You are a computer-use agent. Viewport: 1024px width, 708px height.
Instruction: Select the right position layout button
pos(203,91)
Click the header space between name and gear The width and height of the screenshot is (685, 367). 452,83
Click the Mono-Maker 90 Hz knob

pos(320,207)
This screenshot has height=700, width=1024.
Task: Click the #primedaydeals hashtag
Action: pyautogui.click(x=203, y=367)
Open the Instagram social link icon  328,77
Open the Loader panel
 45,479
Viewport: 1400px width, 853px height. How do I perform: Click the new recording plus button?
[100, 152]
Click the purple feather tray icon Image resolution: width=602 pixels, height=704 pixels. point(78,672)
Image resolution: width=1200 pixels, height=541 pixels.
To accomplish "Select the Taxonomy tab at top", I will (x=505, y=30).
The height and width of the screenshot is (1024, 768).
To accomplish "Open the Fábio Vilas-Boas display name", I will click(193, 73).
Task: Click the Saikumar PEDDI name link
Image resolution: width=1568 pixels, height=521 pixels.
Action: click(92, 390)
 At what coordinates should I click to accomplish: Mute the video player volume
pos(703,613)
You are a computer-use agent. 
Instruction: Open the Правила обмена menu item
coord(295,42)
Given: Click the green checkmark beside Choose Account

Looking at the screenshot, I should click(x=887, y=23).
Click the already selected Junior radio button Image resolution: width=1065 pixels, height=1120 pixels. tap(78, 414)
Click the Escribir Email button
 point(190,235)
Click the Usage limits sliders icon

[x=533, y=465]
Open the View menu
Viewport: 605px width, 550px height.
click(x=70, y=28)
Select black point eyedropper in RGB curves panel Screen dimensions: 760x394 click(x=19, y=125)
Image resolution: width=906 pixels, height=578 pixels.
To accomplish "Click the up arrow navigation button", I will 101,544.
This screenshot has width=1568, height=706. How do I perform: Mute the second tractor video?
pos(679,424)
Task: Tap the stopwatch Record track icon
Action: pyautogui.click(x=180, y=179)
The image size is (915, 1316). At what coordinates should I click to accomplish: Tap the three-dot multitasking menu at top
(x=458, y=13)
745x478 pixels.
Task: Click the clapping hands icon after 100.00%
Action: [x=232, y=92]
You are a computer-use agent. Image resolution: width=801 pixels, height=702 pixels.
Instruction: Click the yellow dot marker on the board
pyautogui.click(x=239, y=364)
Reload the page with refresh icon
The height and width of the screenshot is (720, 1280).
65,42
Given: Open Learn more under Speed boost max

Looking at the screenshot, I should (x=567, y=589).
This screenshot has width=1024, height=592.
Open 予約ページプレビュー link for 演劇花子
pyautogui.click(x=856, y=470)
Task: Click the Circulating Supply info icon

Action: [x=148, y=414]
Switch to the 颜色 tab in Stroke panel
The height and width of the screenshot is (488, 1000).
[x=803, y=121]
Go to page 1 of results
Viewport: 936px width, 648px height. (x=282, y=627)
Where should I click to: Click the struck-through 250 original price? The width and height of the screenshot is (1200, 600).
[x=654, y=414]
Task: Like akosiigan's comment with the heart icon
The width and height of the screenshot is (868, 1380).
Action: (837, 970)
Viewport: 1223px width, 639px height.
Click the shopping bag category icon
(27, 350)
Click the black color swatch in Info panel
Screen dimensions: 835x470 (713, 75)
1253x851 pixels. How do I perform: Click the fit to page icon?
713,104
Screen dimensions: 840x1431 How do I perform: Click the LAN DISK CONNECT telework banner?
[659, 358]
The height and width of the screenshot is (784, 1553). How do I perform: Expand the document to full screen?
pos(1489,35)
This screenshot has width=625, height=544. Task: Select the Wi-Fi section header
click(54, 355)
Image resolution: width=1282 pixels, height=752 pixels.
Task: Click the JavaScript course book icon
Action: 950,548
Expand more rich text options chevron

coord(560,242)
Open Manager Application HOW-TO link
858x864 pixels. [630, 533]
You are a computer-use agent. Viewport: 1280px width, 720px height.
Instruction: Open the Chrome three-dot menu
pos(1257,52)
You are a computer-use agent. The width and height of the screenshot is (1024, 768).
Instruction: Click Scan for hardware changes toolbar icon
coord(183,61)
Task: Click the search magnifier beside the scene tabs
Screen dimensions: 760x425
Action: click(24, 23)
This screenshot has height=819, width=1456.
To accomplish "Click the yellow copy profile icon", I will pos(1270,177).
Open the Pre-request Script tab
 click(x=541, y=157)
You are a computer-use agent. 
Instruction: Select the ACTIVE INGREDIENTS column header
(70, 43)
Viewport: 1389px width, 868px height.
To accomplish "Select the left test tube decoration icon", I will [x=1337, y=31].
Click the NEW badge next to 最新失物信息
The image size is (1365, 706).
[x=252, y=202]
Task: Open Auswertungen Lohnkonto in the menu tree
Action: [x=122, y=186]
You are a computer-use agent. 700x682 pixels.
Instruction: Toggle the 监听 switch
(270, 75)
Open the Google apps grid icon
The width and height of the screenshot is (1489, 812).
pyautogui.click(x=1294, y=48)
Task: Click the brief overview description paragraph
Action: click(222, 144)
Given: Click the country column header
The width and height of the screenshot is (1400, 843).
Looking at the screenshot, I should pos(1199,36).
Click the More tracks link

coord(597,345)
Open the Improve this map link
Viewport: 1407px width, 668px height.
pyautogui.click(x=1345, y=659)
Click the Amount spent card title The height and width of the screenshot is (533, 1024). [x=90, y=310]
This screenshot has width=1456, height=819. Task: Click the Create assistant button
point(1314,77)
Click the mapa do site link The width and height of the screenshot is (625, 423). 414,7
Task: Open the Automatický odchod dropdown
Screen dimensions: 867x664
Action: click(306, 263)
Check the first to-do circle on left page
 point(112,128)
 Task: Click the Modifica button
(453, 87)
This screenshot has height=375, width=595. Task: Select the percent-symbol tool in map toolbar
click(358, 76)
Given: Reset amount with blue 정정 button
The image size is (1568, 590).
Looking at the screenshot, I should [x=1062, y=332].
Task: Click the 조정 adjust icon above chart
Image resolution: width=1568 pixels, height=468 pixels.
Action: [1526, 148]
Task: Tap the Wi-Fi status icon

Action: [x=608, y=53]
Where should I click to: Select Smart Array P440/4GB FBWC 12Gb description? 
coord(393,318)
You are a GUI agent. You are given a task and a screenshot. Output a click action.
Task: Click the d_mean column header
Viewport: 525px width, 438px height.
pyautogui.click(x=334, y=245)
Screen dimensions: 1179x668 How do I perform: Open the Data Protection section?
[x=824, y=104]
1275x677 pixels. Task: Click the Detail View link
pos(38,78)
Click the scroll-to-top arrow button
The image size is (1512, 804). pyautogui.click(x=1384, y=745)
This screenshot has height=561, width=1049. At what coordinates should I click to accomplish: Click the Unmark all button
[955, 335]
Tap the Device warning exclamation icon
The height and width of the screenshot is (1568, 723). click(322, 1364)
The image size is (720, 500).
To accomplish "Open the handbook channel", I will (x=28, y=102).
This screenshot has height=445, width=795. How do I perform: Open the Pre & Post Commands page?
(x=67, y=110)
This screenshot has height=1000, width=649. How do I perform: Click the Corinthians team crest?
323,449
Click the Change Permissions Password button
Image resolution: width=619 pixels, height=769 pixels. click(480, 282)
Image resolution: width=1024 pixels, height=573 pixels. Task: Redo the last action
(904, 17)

* * * * * * *

■ **Required action**
Repeat every line of the data precisely.

■ **Answer to the problem**
You are a computer-use agent. Viewport: 1024px width, 708px height.
Instruction: Select the right position layout button
pos(203,91)
Click the header space between name and gear The width and height of the screenshot is (685, 367). 452,83
Click the Mono-Maker 90 Hz knob

pos(320,207)
This screenshot has height=700, width=1024.
Task: Click the #primedaydeals hashtag
Action: pyautogui.click(x=203, y=367)
Open the Instagram social link icon  328,77
Open the Loader panel
 45,479
Viewport: 1400px width, 853px height. How do I perform: Click the new recording plus button?
[100, 152]
Click the purple feather tray icon Image resolution: width=602 pixels, height=704 pixels. point(78,672)
Image resolution: width=1200 pixels, height=541 pixels.
To accomplish "Select the Taxonomy tab at top", I will (x=505, y=30).
The height and width of the screenshot is (1024, 768).
To accomplish "Open the Fábio Vilas-Boas display name", I will click(193, 73).
Task: Click the Saikumar PEDDI name link
Image resolution: width=1568 pixels, height=521 pixels.
Action: click(92, 390)
 At what coordinates should I click to accomplish: Mute the video player volume
pos(703,613)
You are a computer-use agent. 
Instruction: Open the Правила обмена menu item
coord(295,42)
Given: Click the green checkmark beside Choose Account

Looking at the screenshot, I should click(x=887, y=23).
Click the already selected Junior radio button Image resolution: width=1065 pixels, height=1120 pixels. tap(78, 414)
Click the Escribir Email button
 point(190,235)
Click the Usage limits sliders icon

[x=533, y=465]
Open the View menu
Viewport: 605px width, 550px height.
click(x=70, y=28)
Select black point eyedropper in RGB curves panel Screen dimensions: 760x394 click(x=19, y=125)
Image resolution: width=906 pixels, height=578 pixels.
To accomplish "Click the up arrow navigation button", I will 101,544.
This screenshot has width=1568, height=706. How do I perform: Mute the second tractor video?
pos(679,424)
Task: Tap the stopwatch Record track icon
Action: pyautogui.click(x=180, y=179)
The image size is (915, 1316). At what coordinates should I click to accomplish: Tap the three-dot multitasking menu at top
(x=458, y=13)
745x478 pixels.
Task: Click the clapping hands icon after 100.00%
Action: [x=232, y=92]
You are a computer-use agent. Image resolution: width=801 pixels, height=702 pixels.
Instruction: Click the yellow dot marker on the board
pyautogui.click(x=239, y=364)
Reload the page with refresh icon
The height and width of the screenshot is (720, 1280).
65,42
Given: Open Learn more under Speed boost max

Looking at the screenshot, I should (x=567, y=589).
This screenshot has width=1024, height=592.
Open 予約ページプレビュー link for 演劇花子
pyautogui.click(x=856, y=470)
Task: Click the Circulating Supply info icon

Action: [x=148, y=414]
Switch to the 颜色 tab in Stroke panel
The height and width of the screenshot is (488, 1000).
[x=803, y=121]
Go to page 1 of results
Viewport: 936px width, 648px height. (x=282, y=627)
Where should I click to: Click the struck-through 250 original price? The width and height of the screenshot is (1200, 600).
[x=654, y=414]
Task: Like akosiigan's comment with the heart icon
The width and height of the screenshot is (868, 1380).
Action: (837, 970)
Viewport: 1223px width, 639px height.
Click the shopping bag category icon
(27, 350)
Click the black color swatch in Info panel
Screen dimensions: 835x470 (713, 75)
1253x851 pixels. How do I perform: Click the fit to page icon?
713,104
Screen dimensions: 840x1431 How do I perform: Click the LAN DISK CONNECT telework banner?
[659, 358]
The height and width of the screenshot is (784, 1553). How do I perform: Expand the document to full screen?
pos(1489,35)
This screenshot has width=625, height=544. Task: Select the Wi-Fi section header
click(54, 355)
Image resolution: width=1282 pixels, height=752 pixels.
Task: Click the JavaScript course book icon
Action: 950,548
Expand more rich text options chevron

coord(560,242)
Open Manager Application HOW-TO link
858x864 pixels. [630, 533]
You are a computer-use agent. Viewport: 1280px width, 720px height.
Instruction: Open the Chrome three-dot menu
pos(1257,52)
You are a computer-use agent. The width and height of the screenshot is (1024, 768).
Instruction: Click Scan for hardware changes toolbar icon
coord(183,61)
Task: Click the search magnifier beside the scene tabs
Screen dimensions: 760x425
Action: click(24, 23)
This screenshot has height=819, width=1456.
To accomplish "Click the yellow copy profile icon", I will pos(1270,177).
Open the Pre-request Script tab
 click(x=541, y=157)
You are a computer-use agent. 
Instruction: Select the ACTIVE INGREDIENTS column header
(70, 43)
Viewport: 1389px width, 868px height.
To accomplish "Select the left test tube decoration icon", I will [x=1337, y=31].
Click the NEW badge next to 最新失物信息
The image size is (1365, 706).
[x=252, y=202]
Task: Open Auswertungen Lohnkonto in the menu tree
Action: [x=122, y=186]
You are a computer-use agent. 700x682 pixels.
Instruction: Toggle the 监听 switch
(270, 75)
Open the Google apps grid icon
The width and height of the screenshot is (1489, 812).
pyautogui.click(x=1294, y=48)
Task: Click the brief overview description paragraph
Action: click(222, 144)
Given: Click the country column header
The width and height of the screenshot is (1400, 843).
Looking at the screenshot, I should pos(1199,36).
Click the More tracks link

coord(597,345)
Open the Improve this map link
Viewport: 1407px width, 668px height.
pyautogui.click(x=1345, y=659)
Click the Amount spent card title The height and width of the screenshot is (533, 1024). [x=90, y=310]
This screenshot has width=1456, height=819. Task: Click the Create assistant button
point(1314,77)
Click the mapa do site link The width and height of the screenshot is (625, 423). 414,7
Task: Open the Automatický odchod dropdown
Screen dimensions: 867x664
Action: click(306, 263)
Check the first to-do circle on left page
 point(112,128)
 Task: Click the Modifica button
(453, 87)
This screenshot has height=375, width=595. Task: Select the percent-symbol tool in map toolbar
click(358, 76)
Given: Reset amount with blue 정정 button
The image size is (1568, 590).
Looking at the screenshot, I should [x=1062, y=332].
Task: Click the 조정 adjust icon above chart
Image resolution: width=1568 pixels, height=468 pixels.
Action: [1526, 148]
Task: Tap the Wi-Fi status icon

Action: [x=608, y=53]
Where should I click to: Select Smart Array P440/4GB FBWC 12Gb description? 
coord(393,318)
You are a GUI agent. You are given a task and a screenshot. Output a click action.
Task: Click the d_mean column header
Viewport: 525px width, 438px height.
pyautogui.click(x=334, y=245)
Screen dimensions: 1179x668 How do I perform: Open the Data Protection section?
[x=824, y=104]
1275x677 pixels. Task: Click the Detail View link
pos(38,78)
Click the scroll-to-top arrow button
The image size is (1512, 804). pyautogui.click(x=1384, y=745)
This screenshot has height=561, width=1049. At what coordinates should I click to accomplish: Click the Unmark all button
[955, 335]
Tap the Device warning exclamation icon
The height and width of the screenshot is (1568, 723). click(322, 1364)
The image size is (720, 500).
To accomplish "Open the handbook channel", I will (x=28, y=102).
This screenshot has height=445, width=795. How do I perform: Open the Pre & Post Commands page?
(x=67, y=110)
This screenshot has height=1000, width=649. How do I perform: Click the Corinthians team crest?
323,449
Click the Change Permissions Password button
Image resolution: width=619 pixels, height=769 pixels. click(480, 282)
Image resolution: width=1024 pixels, height=573 pixels. Task: Redo the last action
(904, 17)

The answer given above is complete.